Abstract

We examine the predictive ability of economic policy uncertainty on stock returns of selected OPEC countries. In order to deal with certain statistical properties of the predictors, which include serial correlation, persistence, conditional heteroskedasticity, and endogeneity effects, wse utilize the Feasible Quasi-Generalized Least Squares (FQGLS) estimator in order to obtain accurate forecast estimates. As a precondition for forecast analysis, we conduct the predictability test, which shows that economic policy uncertainty is significant only for five countries, namely Kuwait, Nigeria, Saudi Arabia, United Arab Emirates, and Venezuela.

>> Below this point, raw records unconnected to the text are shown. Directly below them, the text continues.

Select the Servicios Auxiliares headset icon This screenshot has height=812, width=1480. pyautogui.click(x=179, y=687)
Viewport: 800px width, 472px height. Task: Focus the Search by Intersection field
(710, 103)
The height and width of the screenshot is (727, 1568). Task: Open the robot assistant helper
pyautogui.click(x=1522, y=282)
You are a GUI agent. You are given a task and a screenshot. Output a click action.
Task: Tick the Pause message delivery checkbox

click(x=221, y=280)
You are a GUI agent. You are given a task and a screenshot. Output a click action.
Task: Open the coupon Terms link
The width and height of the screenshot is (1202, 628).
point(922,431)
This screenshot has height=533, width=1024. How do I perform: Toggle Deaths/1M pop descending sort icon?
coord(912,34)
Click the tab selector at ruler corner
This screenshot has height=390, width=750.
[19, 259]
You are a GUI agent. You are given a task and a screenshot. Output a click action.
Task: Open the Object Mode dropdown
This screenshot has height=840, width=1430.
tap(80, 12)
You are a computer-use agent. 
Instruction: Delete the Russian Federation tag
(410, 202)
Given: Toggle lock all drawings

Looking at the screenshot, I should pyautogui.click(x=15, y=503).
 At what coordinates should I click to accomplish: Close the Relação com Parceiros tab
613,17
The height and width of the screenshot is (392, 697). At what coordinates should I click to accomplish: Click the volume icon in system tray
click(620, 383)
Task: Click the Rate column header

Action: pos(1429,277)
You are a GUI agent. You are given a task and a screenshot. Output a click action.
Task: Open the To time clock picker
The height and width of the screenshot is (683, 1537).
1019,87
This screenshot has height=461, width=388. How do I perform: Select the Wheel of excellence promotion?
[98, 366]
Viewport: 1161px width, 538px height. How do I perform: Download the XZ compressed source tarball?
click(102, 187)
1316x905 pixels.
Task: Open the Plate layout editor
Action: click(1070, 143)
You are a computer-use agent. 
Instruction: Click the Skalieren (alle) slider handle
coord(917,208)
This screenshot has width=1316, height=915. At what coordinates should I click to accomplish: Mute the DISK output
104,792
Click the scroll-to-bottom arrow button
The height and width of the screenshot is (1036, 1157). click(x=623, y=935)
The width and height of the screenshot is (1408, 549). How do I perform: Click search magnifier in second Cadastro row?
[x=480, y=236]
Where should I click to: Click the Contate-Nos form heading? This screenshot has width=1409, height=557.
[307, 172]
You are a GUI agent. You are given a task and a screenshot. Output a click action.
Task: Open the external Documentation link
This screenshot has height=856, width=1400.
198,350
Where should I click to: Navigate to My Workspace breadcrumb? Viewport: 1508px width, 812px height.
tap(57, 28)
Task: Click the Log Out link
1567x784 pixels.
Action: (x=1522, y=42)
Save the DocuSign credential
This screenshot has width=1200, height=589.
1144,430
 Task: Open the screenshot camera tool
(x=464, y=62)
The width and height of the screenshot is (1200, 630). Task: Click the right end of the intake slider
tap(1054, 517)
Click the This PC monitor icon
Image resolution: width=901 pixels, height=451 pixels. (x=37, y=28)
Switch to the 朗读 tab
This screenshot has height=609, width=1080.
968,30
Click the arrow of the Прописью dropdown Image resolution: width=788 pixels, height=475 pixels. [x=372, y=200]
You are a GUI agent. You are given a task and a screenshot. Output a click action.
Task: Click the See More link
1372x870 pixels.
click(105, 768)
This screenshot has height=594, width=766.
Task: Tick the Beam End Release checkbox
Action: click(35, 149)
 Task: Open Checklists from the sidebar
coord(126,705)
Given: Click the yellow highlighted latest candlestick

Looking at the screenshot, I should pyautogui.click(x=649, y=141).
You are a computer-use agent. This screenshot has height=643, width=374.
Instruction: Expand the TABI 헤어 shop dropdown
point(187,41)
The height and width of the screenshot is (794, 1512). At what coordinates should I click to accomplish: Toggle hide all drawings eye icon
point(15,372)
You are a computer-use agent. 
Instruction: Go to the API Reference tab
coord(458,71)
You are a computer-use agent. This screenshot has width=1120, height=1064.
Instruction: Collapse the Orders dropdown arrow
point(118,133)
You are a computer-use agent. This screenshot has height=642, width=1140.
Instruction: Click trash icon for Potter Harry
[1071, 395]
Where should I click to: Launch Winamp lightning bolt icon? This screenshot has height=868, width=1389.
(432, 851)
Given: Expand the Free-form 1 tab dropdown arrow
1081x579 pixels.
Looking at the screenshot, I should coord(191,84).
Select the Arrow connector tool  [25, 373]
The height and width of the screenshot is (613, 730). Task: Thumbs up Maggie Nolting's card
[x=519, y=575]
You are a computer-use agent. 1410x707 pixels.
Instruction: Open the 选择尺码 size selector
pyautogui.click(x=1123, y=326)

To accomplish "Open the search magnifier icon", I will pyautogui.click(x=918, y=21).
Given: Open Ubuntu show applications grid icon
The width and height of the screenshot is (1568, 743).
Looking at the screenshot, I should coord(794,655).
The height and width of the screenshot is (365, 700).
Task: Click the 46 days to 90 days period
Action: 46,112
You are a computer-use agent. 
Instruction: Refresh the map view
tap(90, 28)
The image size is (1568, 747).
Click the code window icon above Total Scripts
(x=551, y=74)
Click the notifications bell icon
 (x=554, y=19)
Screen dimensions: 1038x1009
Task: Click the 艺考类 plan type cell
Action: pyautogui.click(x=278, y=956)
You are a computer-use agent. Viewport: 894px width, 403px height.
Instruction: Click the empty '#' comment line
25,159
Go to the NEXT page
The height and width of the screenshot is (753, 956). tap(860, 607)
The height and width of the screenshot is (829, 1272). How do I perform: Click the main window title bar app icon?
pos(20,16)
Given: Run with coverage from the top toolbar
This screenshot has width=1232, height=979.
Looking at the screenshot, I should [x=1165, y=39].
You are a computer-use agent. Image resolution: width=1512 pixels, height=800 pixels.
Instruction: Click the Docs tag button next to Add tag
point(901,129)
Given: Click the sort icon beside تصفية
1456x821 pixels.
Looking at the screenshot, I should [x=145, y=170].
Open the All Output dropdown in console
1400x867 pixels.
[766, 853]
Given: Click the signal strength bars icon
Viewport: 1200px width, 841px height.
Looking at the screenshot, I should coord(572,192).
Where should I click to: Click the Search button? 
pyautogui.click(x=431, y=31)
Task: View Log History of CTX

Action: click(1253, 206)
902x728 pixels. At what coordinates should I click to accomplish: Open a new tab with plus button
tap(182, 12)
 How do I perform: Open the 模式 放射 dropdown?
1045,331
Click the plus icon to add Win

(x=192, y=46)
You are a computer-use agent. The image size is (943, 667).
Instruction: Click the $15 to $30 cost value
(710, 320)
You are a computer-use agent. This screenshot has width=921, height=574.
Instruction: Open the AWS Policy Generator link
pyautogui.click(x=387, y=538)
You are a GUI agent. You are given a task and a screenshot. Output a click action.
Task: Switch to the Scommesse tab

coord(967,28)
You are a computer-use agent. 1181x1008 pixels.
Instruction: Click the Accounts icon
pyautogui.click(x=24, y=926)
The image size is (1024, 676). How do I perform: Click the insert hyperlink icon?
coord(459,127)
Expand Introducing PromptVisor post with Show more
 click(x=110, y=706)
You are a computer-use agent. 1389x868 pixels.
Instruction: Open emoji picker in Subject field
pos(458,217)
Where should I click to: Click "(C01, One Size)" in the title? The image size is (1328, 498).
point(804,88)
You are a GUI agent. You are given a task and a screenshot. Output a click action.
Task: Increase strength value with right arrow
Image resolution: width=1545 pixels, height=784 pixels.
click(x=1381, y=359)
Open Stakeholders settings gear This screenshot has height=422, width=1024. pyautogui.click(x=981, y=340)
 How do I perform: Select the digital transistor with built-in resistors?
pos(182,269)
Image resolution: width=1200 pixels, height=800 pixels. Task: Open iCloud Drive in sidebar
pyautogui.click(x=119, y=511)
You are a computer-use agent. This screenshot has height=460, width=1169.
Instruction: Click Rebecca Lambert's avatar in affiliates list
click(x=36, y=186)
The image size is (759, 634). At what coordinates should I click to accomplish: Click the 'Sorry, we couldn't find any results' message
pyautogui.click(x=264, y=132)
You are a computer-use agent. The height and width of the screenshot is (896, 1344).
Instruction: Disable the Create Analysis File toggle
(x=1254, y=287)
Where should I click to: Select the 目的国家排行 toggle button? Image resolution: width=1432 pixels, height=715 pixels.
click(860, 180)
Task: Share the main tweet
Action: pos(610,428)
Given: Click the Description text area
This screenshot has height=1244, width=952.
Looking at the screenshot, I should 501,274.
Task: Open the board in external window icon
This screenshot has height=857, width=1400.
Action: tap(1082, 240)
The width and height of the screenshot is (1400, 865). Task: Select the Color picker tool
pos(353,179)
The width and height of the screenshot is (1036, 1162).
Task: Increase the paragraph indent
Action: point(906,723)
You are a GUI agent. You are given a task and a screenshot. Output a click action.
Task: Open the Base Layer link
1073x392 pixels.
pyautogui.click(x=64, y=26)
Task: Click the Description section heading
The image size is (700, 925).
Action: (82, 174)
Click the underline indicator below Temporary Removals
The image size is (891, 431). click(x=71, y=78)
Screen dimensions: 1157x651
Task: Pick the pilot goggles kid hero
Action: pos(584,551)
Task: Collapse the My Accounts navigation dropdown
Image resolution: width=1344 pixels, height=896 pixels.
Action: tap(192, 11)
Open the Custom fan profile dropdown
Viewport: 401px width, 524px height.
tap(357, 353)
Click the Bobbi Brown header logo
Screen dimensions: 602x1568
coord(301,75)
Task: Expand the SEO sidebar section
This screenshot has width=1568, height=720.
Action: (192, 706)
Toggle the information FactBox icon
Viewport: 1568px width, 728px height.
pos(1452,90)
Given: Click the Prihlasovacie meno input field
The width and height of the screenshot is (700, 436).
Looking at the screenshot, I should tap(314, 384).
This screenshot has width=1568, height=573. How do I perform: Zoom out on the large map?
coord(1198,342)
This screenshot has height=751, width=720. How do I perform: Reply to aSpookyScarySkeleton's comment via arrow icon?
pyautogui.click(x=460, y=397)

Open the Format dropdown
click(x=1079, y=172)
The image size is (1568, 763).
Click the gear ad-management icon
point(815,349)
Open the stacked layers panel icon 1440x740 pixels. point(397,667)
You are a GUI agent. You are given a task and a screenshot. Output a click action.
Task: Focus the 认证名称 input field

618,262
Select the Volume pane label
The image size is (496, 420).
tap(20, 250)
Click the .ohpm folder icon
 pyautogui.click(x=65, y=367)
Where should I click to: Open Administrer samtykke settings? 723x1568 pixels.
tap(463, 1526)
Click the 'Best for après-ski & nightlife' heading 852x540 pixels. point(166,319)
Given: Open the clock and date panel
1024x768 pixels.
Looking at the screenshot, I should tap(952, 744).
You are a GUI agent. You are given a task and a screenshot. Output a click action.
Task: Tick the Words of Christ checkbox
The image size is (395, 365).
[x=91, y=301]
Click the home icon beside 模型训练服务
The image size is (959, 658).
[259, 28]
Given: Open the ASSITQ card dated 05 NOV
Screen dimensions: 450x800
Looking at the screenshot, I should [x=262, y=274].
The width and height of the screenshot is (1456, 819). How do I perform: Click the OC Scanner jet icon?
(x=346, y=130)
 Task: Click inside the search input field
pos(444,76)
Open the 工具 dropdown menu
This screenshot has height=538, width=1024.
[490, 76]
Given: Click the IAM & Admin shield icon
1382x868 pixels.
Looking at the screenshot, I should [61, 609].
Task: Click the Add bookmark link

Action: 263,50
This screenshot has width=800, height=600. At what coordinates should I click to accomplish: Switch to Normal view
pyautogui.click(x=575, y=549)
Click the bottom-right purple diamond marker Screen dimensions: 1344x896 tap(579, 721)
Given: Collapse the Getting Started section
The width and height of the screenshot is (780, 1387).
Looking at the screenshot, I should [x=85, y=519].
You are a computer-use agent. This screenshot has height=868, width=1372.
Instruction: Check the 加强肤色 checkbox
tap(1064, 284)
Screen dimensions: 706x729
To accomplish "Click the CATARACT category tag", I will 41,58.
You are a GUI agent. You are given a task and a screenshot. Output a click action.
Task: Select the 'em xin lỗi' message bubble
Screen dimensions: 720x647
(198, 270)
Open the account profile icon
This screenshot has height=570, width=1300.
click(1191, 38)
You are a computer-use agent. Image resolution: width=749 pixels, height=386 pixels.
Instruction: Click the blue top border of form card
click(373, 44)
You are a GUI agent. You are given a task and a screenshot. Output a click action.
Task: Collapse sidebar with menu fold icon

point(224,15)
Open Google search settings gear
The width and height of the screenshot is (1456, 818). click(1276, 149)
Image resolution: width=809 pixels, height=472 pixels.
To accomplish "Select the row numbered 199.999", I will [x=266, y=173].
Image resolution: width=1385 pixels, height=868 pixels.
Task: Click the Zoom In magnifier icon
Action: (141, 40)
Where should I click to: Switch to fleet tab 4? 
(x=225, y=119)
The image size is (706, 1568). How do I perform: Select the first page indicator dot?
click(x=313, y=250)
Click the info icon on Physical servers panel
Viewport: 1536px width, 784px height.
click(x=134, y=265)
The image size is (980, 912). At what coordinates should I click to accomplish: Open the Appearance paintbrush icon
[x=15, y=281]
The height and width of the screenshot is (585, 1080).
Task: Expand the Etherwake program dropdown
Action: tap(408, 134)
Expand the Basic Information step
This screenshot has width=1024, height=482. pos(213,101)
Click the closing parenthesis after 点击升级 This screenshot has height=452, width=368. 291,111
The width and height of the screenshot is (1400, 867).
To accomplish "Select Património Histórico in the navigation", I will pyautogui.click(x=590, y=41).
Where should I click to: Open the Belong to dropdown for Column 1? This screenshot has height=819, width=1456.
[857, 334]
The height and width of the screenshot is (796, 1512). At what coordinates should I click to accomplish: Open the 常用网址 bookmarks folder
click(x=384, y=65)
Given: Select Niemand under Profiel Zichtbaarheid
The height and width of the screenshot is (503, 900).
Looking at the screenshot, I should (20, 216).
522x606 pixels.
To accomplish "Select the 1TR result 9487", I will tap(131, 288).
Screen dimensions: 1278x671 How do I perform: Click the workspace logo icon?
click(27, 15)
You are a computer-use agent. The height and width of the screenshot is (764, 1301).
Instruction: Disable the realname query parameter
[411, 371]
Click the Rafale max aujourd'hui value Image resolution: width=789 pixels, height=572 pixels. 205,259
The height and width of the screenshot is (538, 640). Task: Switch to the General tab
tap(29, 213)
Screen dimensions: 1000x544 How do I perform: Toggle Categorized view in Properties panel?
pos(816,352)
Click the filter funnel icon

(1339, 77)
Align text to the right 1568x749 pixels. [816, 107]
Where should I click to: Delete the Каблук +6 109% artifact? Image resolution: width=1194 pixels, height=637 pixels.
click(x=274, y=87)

Hence, we proceed with the main forecast analysis for only this set of countries. Our results are twofold. We first account for asymmetries in forecasting stock returns by comparing the forecast performance of the symmetric economic policy uncertainty-based predictive model with its asymmetric variant. On the other hand, we compare the performance of the best model from above with the standard ARFIMA model using an alternative forecast test. In both cases, we find that the asymmetric model yields the most accurate forecast returns for stock returns of the five countries. In essence, neglecting the role of asymmetries in forecasting stock returns can lead to bias results. Our findings are not only robust to different sample sizes (i.e., 50%, and 75%) and different forecast horizons (4, 8, and 12 months) but have important policy implications for policymakers and potential investors.